You moved so close that I felt the heat from your body invading mine, you felt like a furnace that had been left on high for too long. Your eyes burned intensely and reminded me of the night you took me, the same look of longing mixed with a knowing that I didn’t understand. I’d fallen for that look, I’d longed for that look from you then.
Your hand touched my face. “I know it’s hard for your mind to grasp right now, but you need me. Maybe even more than I need you. I brought a light back into your soul, I could see it. It flamed from the first moment you saw me, and if you’ll trust me it can burn even brighter.”
“No I don’t want to be here, I don’t want you.” My head spun and whirled with fear and regret. I wondered if I’d helped cause this, had I made it too easy for you to steal me away. I regretted every look, every glance I’d ever shared with you and longed to take them all back.
“You wanted to come here, you told me that yourself. Those exact words came from your mouth; I wouldn’t have brought you if you didn’t tell me that. You longed for me like I longed for you and then you told me. I brought you here to make you happy, you will be happy.” You calmly tried to convince me.

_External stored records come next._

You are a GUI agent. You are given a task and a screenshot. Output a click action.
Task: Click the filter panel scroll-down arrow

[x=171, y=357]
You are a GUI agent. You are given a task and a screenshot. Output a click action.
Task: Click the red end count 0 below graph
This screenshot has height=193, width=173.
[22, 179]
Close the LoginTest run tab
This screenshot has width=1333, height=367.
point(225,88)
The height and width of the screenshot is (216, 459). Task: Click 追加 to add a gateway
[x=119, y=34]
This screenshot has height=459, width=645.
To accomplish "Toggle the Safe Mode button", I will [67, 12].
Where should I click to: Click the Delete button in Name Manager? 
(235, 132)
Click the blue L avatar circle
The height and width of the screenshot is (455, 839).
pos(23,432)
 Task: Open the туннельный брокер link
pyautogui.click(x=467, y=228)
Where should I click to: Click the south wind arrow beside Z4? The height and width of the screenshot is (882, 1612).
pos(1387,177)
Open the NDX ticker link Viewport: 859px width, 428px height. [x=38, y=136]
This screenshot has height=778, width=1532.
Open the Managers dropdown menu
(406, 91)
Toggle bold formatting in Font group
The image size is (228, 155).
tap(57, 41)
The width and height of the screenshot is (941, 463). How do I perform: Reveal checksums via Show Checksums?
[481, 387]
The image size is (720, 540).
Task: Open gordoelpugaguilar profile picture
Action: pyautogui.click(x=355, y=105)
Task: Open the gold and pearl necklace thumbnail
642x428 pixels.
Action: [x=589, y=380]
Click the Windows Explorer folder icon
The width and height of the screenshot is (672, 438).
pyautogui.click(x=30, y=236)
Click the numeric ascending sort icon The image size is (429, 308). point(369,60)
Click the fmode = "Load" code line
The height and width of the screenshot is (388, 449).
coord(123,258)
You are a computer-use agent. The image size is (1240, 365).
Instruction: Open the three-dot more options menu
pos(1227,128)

“I hate you!” I screamed in your face.
I felt the sharp burn of your hand connecting with the side of my face and the rush as I fell back onto the bed. But my mind didn’t immediately register that you’d hit me. That realization slowly came as you climbed on top of me and held me down. My body flat against the bed, your arms holding mine down, your knees bent by my side.
“Remember, the easy way or the hard way.”
My jaw clenched as I drew out the words, “I. Hate. You.”
“That’ll change,” you declared, your head rested in the crook of my neck as you calmly inhaled and slowly exhaled. Then you traced your mouth up until you placed a single kiss just under my eye.
Canvas for life
Back in the white room, my
room for now
you called it. But this wasn’t my room and I refused to consider that it ever would be. Anywhere that you were would never be my home. It had almost been tempting, to lose myself with someone that was already lost, but in the end that wasn’t my reality.
My face still stung from the impact of your hand and my legs ached where your body had held me down. Every inch of me was raw with hurt and mental exhaustion. After I screamed at you over and over how much I hated you, you simply drug me down the hall and threw me back into this room. The sound of the lock clanging behind me had been a clear indication of your displeasure, but all it did was fuel my hate more.
Your actions were off; you’d wanted to make me care for you with the ultimate goal of making me love you. But everything you did only made me hate you more, only made me work harder to get away from you.
Time passed slowly while I did nothing but stare at the blank walls thinking, my mind rambled from one idea to the next never locating one worthy of landing on. Not thinking about my pitiful situation, but instead devising a plan to remove myself from you. My stomach churned with hunger but I had no reason to believe I’d see food soon; instead, I filled my emptiness with my hate. Hatred can fuel you, in the absence of real nourishment the right amount of hate can sustain you.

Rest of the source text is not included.